→ Collected data:
▬▬▬
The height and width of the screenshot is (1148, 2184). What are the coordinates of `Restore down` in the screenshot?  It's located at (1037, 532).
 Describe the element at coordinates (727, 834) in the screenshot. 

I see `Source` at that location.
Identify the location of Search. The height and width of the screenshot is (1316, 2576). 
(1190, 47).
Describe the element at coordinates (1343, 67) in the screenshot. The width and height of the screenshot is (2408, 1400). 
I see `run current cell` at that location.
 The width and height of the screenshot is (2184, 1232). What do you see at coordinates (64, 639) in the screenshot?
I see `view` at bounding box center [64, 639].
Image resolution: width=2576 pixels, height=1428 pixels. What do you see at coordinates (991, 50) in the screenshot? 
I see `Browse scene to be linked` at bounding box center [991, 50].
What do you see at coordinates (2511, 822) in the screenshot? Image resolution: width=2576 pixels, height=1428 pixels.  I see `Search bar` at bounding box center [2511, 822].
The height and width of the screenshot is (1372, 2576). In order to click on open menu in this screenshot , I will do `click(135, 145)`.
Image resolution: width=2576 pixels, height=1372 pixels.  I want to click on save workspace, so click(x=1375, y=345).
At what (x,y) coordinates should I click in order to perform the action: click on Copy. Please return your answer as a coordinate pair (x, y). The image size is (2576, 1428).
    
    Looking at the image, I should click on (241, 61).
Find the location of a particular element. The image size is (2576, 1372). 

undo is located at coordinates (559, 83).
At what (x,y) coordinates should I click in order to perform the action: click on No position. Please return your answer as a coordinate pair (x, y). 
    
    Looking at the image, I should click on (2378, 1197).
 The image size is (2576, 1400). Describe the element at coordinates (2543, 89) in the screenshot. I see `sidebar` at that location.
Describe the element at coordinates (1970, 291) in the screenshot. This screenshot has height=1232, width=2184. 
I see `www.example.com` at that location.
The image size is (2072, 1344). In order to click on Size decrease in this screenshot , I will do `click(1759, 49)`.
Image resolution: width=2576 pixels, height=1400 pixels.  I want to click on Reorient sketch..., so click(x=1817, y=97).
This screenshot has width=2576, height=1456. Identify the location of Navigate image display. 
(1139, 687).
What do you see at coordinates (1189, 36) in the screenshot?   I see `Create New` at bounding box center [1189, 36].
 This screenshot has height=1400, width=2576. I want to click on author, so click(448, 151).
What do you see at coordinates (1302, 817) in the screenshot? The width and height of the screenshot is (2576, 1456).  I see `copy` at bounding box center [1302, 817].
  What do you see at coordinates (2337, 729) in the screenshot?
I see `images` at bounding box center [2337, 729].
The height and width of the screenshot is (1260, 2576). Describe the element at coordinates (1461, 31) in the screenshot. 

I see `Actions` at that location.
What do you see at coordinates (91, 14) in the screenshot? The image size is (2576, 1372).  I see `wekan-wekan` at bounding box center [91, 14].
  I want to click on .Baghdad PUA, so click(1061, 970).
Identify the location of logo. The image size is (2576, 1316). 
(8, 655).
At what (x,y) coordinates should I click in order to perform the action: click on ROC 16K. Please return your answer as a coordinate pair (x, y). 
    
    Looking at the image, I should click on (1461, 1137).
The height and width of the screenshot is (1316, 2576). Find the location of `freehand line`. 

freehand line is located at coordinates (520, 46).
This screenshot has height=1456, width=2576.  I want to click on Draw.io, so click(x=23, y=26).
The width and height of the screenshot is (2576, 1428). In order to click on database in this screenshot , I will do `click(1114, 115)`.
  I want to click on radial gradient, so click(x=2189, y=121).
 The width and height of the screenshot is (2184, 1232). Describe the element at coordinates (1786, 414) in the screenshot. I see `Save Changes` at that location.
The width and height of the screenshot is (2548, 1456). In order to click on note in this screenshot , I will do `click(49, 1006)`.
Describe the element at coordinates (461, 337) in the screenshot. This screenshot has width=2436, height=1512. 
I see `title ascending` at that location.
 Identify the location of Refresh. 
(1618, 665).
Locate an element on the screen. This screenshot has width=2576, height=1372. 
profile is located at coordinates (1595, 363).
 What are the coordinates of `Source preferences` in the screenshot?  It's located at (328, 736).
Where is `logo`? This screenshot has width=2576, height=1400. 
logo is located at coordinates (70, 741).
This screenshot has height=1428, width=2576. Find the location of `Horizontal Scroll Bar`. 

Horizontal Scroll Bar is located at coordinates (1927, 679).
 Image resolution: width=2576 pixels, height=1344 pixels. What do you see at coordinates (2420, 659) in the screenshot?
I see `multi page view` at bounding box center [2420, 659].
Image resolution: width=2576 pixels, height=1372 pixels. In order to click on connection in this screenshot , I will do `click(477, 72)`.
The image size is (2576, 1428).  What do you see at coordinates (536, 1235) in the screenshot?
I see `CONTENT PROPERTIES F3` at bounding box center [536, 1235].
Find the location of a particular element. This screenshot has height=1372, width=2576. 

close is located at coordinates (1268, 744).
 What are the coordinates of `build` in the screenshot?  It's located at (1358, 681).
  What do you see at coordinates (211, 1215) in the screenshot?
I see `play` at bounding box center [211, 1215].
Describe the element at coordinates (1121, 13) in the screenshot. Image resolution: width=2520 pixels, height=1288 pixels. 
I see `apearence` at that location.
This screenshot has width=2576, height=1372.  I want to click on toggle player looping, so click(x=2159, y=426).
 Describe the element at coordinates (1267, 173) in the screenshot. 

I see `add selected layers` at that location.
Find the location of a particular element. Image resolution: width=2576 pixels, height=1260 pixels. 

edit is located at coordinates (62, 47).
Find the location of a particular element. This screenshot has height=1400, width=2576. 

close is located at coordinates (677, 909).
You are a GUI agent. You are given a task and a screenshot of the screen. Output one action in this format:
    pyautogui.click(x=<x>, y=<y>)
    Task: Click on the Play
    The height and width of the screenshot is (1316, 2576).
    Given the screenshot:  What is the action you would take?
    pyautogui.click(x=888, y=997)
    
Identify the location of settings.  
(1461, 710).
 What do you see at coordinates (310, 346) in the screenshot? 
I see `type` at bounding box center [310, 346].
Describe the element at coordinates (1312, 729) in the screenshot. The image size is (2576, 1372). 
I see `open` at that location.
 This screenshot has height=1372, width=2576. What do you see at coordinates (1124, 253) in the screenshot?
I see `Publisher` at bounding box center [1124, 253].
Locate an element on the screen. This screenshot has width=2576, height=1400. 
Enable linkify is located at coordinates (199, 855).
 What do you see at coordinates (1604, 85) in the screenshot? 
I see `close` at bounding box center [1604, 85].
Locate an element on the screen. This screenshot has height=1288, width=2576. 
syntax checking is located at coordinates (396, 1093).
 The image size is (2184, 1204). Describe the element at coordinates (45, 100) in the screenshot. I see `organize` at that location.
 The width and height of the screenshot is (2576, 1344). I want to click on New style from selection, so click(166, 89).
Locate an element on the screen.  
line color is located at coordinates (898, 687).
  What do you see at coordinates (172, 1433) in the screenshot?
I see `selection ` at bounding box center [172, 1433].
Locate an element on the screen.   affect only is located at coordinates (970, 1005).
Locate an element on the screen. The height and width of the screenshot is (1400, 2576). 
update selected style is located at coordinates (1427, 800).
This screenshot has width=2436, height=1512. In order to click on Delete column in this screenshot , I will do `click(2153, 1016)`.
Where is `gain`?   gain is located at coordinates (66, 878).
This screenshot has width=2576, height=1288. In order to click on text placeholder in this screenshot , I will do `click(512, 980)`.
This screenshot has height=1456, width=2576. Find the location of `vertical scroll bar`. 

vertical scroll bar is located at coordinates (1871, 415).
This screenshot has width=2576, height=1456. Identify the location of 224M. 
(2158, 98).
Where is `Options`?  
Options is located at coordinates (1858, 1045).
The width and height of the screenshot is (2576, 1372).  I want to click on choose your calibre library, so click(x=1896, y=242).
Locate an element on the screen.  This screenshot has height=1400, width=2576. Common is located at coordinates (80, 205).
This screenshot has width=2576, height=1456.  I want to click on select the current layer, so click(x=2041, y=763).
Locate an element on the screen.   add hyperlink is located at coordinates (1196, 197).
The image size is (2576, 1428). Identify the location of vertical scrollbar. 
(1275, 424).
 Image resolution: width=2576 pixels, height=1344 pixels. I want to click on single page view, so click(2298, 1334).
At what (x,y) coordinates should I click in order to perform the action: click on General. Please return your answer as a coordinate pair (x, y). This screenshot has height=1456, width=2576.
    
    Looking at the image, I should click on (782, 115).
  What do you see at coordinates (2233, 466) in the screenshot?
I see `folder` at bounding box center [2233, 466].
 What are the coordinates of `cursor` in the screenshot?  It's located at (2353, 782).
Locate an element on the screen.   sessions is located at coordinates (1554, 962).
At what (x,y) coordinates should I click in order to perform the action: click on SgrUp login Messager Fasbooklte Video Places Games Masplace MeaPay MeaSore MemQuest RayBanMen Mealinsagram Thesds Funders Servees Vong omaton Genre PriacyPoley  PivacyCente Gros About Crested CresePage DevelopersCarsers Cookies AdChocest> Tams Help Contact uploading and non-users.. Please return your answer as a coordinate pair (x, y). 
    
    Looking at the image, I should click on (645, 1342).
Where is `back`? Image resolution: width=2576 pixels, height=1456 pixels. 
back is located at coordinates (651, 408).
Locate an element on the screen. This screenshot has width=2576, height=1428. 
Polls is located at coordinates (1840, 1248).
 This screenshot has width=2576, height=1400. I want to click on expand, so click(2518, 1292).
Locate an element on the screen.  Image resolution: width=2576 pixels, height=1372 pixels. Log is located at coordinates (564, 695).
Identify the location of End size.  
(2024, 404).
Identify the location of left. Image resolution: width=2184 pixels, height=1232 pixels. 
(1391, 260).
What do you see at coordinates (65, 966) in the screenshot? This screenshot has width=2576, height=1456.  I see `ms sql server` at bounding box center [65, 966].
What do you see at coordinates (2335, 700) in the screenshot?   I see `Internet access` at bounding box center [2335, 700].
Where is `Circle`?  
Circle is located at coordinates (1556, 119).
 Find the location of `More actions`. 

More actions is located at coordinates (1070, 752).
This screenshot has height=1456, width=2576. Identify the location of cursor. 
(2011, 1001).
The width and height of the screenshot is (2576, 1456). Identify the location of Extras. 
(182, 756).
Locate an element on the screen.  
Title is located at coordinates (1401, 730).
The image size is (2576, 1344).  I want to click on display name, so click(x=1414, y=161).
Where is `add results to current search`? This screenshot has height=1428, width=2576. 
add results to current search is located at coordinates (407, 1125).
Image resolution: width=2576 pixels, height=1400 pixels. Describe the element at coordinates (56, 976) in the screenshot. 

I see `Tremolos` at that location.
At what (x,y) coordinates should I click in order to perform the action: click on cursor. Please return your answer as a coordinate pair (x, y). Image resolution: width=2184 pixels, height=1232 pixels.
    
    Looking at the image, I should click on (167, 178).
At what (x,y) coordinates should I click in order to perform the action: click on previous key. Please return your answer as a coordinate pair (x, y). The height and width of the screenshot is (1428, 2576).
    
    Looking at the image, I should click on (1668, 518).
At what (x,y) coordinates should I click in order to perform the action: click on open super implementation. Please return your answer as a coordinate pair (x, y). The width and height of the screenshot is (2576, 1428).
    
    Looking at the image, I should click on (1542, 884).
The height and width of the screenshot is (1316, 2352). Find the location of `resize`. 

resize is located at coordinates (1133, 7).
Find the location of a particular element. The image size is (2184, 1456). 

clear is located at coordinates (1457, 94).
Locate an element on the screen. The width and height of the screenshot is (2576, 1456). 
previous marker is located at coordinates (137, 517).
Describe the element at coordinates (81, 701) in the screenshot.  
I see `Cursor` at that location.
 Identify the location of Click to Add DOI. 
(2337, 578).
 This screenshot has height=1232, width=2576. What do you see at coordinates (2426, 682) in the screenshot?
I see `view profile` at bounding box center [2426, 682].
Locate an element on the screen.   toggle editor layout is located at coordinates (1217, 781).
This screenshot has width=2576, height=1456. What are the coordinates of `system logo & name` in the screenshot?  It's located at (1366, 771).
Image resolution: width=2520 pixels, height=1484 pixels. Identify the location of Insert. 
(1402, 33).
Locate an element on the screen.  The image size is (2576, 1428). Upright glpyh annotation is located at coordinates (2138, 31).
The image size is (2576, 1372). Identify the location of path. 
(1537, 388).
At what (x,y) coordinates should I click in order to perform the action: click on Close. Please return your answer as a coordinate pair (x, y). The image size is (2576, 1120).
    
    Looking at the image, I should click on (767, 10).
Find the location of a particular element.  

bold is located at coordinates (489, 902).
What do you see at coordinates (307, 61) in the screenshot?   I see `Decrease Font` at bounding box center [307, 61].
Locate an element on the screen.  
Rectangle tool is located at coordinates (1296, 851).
▬▬▬
→ Task statement: Return verbatim the stretch of entries from the line containing "Navigate image display." through the line containing "(1618, 665).", both included.

→ Completed exercise:
This screenshot has width=2576, height=1456. Identify the location of Navigate image display. 
(1139, 687).
What do you see at coordinates (1189, 36) in the screenshot?   I see `Create New` at bounding box center [1189, 36].
 This screenshot has height=1400, width=2576. I want to click on author, so click(448, 151).
What do you see at coordinates (1302, 817) in the screenshot? The width and height of the screenshot is (2576, 1456).  I see `copy` at bounding box center [1302, 817].
  What do you see at coordinates (2337, 729) in the screenshot?
I see `images` at bounding box center [2337, 729].
The height and width of the screenshot is (1260, 2576). Describe the element at coordinates (1461, 31) in the screenshot. 

I see `Actions` at that location.
What do you see at coordinates (91, 14) in the screenshot? The image size is (2576, 1372).  I see `wekan-wekan` at bounding box center [91, 14].
  I want to click on .Baghdad PUA, so click(1061, 970).
Identify the location of logo. The image size is (2576, 1316). 
(8, 655).
At what (x,y) coordinates should I click in order to perform the action: click on ROC 16K. Please return your answer as a coordinate pair (x, y). 
    
    Looking at the image, I should click on (1461, 1137).
The height and width of the screenshot is (1316, 2576). Find the location of `freehand line`. 

freehand line is located at coordinates (520, 46).
This screenshot has height=1456, width=2576.  I want to click on Draw.io, so click(x=23, y=26).
The width and height of the screenshot is (2576, 1428). In order to click on database in this screenshot , I will do `click(1114, 115)`.
  I want to click on radial gradient, so click(x=2189, y=121).
 The width and height of the screenshot is (2184, 1232). Describe the element at coordinates (1786, 414) in the screenshot. I see `Save Changes` at that location.
The width and height of the screenshot is (2548, 1456). In order to click on note in this screenshot , I will do `click(49, 1006)`.
Describe the element at coordinates (461, 337) in the screenshot. This screenshot has width=2436, height=1512. 
I see `title ascending` at that location.
 Identify the location of Refresh. 
(1618, 665).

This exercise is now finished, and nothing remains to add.